Por José de María Romero Barea
Que las redes sociales se hayan convertido en una forma de control significa que ser libres es más necesario que nunca. Los lugares clave donde realizarnos son, siguen siendo, las bibliotecas, centros de incesante actividad cultural, plenos de ideas y creatividad. Hoy que tenemos la información al alcance de un clic necesitamos, más que nunca, detenernos. Frente al prejuicio gregario de la existencia en línea, hileras de libros, periódicos y revistas en papel a nuestra disposición en un sitio seguro, una comunidad de aprendizaje donde incluir, precisamente, a los grupos vulnerables que han quedado ago por culpa de la desigualdad.
“En los días previos a Internet”, nos recuerda el periodista británico Douglas Murray (1979), “las bibliotecas eran esenciales para la existencia: eran zonas creadoras de vida. Allí fue sin duda donde empecé a descubrir las respuestas a preguntas que me estaban surgiendo”. Necesitamos santuarios laicos donde acudir para conectarnos con otros lectores y conversar, lejos del aislamiento asistido. Frente a la cháchara global, se precisan oasis de silencio. Registrarse en ellas equivale a penetrar otras realidades, fomentar la resistencia frente al imperativo comercial, aumentar nuestros niveles de compromiso, contrarrestar noticias falsas, desoír discursos del odio.
“Agradezco a estas instituciones que me hayan hecho escritor”, reconoce el autor y comentarista político en su artículo “Life-creating libraries”, para la revista londinense Standpoint (junio de 2019). Contra el capitalismo de vigilancia, la gratuidad de lo público, la alfabetización que nos hace mejores. Entre anaqueles, una excusa para sentarnos a leer, tiempo para estudiar, oportunidad de encontrar recursos de aprendizaje, rodeados de personal al que pedir ayuda. En un mundo globalizado son la única conexión que tenemos con las organizaciones supranacionales y el gobierno local. Nos hacen falta para sortear las innumerables reglas y regulaciones que conforman nuestra burocracia.
Frente a la difusión de la propaganda supremacista o la mensajería islamófoba y antisemita, el amor por la literatura universal, en templos donde cultivarnos, acceder a colecciones de audio (“todas las grandes óperas, sinfonías, oratorios y cuartetos de cuerdas, con secciones separadas de música vocal e instrumental solista”) o incluso, por qué no, chatear.
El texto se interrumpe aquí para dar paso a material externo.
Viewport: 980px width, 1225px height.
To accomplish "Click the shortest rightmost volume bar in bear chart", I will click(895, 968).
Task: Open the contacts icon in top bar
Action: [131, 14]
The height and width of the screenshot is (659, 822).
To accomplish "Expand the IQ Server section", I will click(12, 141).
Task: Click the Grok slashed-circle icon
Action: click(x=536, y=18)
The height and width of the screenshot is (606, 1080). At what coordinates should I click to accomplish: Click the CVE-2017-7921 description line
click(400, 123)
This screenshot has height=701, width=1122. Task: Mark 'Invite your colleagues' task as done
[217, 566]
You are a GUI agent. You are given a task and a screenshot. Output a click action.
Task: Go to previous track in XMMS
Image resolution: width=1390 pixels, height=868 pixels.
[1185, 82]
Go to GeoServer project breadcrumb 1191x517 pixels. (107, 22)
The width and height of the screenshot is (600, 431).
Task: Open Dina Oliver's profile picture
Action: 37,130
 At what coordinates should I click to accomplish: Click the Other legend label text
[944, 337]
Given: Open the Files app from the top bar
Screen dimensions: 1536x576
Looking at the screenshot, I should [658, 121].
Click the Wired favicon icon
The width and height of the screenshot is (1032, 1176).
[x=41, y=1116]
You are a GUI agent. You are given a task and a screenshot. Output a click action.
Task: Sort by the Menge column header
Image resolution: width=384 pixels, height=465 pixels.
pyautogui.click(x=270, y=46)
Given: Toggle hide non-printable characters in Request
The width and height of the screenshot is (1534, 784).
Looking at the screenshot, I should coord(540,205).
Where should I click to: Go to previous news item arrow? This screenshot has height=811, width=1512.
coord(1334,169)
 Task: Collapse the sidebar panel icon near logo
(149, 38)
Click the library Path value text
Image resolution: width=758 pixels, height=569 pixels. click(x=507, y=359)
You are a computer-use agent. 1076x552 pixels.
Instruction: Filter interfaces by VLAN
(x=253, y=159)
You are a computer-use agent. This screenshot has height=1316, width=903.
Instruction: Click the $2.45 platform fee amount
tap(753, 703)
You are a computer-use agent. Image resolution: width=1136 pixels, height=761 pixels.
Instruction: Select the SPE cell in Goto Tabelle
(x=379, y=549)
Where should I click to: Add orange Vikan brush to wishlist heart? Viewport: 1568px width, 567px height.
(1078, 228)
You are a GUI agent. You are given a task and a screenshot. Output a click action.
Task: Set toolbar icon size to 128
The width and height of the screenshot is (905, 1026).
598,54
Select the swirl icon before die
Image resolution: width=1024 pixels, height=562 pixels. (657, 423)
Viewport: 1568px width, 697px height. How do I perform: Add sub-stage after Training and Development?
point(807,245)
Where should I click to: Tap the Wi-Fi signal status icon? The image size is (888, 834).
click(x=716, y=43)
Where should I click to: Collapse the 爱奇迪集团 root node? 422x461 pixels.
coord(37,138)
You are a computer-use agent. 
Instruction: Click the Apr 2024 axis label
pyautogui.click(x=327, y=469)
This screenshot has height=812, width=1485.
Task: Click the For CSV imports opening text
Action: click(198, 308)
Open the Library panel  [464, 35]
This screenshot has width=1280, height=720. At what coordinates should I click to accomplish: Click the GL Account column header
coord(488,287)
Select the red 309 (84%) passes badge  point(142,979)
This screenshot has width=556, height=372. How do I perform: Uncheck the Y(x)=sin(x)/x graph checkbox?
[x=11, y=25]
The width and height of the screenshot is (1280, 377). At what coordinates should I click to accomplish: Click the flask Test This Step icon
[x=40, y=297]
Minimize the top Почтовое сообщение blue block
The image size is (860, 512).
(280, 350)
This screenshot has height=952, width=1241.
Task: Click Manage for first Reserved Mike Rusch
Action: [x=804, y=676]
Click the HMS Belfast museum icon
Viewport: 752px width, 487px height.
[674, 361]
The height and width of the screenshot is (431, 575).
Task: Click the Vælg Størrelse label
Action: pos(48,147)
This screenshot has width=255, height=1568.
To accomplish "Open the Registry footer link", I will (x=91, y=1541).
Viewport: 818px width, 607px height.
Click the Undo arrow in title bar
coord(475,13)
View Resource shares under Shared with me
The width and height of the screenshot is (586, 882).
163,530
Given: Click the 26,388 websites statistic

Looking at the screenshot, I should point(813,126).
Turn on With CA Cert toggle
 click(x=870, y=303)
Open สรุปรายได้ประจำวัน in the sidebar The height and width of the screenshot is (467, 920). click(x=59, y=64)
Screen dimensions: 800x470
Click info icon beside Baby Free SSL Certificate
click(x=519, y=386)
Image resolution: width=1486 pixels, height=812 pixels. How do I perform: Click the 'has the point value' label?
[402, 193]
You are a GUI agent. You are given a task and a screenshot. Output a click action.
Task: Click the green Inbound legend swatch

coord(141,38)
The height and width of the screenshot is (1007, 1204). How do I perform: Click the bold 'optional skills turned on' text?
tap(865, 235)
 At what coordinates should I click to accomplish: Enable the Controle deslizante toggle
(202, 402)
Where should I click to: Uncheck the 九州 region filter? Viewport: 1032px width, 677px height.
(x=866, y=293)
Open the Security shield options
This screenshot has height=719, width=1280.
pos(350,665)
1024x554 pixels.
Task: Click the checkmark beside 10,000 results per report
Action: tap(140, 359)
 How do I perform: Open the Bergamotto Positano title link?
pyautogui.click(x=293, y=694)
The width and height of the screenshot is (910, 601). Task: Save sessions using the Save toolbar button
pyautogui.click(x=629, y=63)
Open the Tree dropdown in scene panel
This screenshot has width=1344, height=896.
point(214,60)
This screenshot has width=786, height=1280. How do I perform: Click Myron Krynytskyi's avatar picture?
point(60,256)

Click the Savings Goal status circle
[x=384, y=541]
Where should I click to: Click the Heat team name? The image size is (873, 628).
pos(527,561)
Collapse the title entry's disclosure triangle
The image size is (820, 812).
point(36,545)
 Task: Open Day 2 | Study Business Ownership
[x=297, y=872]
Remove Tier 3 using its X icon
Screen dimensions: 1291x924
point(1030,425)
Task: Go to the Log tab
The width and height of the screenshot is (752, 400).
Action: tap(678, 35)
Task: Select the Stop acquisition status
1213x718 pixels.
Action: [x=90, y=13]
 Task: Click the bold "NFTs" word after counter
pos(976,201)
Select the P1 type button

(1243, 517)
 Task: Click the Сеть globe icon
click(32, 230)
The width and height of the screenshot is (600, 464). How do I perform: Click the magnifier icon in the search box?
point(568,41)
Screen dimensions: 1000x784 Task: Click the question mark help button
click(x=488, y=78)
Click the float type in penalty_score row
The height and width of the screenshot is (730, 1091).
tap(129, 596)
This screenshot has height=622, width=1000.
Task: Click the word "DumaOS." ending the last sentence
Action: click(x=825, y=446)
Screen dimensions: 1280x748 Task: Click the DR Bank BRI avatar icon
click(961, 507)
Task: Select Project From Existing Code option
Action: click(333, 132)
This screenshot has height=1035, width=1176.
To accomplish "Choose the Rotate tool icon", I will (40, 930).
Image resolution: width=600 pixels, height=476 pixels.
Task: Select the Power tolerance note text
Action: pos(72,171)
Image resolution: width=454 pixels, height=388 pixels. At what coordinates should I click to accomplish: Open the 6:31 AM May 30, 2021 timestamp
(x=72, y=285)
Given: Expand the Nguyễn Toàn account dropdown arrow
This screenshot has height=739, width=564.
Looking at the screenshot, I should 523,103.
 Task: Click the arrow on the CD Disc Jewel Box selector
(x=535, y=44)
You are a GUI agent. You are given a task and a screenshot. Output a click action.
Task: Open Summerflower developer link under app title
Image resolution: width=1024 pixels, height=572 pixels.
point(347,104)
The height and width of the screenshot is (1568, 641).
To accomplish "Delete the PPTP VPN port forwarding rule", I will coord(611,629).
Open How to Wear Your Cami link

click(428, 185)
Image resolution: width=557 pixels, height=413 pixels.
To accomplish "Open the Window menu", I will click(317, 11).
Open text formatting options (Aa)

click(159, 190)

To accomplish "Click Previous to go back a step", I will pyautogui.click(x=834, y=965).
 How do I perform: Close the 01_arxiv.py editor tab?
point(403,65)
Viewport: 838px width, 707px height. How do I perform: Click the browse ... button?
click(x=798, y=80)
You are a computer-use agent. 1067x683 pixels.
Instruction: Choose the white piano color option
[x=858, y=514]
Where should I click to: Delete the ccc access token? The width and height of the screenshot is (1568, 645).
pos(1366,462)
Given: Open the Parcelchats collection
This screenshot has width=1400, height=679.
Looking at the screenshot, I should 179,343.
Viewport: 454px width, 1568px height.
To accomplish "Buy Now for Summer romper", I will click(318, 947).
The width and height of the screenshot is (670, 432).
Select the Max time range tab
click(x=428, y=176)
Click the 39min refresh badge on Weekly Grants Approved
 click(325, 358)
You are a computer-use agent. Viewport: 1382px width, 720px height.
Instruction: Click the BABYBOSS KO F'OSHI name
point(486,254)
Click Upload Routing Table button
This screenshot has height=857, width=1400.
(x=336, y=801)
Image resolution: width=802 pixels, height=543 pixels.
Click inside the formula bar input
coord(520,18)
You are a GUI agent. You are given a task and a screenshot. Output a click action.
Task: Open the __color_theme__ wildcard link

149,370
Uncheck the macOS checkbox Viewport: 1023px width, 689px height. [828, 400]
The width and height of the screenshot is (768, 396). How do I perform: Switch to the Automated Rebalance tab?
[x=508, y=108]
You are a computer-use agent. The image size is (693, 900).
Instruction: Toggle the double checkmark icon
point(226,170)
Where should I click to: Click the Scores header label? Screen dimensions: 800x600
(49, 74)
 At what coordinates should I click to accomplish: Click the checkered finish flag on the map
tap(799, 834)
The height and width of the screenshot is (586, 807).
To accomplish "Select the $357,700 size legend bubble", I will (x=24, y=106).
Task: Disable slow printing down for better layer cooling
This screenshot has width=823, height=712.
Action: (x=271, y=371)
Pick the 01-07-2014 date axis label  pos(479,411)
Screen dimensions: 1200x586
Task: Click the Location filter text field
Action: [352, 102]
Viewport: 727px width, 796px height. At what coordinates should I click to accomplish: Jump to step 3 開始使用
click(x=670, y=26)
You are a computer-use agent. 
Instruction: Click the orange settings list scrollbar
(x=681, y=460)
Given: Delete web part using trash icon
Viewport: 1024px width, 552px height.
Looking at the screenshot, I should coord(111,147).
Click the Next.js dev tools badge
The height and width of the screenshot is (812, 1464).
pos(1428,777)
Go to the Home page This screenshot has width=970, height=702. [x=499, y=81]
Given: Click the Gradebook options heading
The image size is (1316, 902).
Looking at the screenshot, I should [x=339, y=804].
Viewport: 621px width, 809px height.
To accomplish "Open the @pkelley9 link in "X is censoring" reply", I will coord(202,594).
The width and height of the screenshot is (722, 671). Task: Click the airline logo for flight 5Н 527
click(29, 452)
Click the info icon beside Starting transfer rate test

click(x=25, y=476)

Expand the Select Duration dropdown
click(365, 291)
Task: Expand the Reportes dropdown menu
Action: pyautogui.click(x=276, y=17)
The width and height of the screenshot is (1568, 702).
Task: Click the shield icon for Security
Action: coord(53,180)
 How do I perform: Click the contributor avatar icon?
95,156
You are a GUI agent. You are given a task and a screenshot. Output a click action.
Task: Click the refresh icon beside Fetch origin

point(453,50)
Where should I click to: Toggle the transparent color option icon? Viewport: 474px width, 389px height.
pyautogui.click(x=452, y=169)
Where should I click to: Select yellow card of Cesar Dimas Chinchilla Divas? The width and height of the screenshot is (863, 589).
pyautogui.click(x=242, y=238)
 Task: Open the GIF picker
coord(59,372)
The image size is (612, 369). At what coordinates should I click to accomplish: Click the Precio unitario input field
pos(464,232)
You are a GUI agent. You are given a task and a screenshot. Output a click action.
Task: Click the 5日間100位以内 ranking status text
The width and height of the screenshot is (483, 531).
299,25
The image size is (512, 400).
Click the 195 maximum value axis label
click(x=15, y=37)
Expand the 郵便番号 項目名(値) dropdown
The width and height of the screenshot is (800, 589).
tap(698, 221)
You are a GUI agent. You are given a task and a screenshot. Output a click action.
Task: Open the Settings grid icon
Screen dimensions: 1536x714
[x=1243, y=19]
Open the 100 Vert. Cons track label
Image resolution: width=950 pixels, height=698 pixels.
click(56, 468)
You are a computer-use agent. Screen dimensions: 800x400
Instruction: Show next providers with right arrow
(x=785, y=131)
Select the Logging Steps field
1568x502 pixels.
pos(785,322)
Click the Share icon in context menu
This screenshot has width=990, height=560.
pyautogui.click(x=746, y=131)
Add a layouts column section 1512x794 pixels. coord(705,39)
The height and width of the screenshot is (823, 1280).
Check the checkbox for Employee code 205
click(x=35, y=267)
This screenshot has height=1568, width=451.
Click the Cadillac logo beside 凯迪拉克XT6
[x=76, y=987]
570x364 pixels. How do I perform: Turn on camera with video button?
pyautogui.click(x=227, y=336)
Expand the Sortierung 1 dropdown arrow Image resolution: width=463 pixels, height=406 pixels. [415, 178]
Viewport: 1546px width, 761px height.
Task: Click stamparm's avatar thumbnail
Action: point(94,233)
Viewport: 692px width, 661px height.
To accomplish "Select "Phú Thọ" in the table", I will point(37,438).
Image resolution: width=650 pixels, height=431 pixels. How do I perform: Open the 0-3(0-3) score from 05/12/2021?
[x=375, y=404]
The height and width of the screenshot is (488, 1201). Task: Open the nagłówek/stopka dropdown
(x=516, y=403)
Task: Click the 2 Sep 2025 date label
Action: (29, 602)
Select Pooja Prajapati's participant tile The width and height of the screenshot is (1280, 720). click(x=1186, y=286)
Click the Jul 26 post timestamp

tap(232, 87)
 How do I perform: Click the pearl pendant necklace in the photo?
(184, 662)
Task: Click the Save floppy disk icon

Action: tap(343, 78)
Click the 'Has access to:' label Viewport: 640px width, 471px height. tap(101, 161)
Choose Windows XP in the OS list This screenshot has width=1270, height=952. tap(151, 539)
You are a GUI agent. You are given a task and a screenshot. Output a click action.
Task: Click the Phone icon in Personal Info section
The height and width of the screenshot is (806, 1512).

Hoy que el superávit económico controla nuestros pueblos y ciudades, sus repisas siguen ofreciendo un espacio neutral en torno al cual reunirnos. En una era en la que aislarse supone un riesgo, nada más procedente que la salud de lo popular.
En un contexto de cierres generalizados y recortes de personal, necesitamos más bibliotecas, reductos donde no se amenaza o se acosa, donde no se difunden bulos. Su importancia, sin embargo, no se limita a la literatura: suponen un ejercicio de equidad. “Jamás hubiera logrado conocer tantas obras de no haber podido tomarlas prestadas de forma gratuita”, concluye el editor de la revista The Spectator. Se impone defender estos centros comunitarios, refugios donde las personas, especialmente las que no tienen hogar o habitan ciudades superpobladas, pueden encontrar calor humano, asilos analógicos donde descansar del ajetreo digital.
Sevilla, 2019
Excelente artículo. La bibliotecas nos brindan información y conocimiento.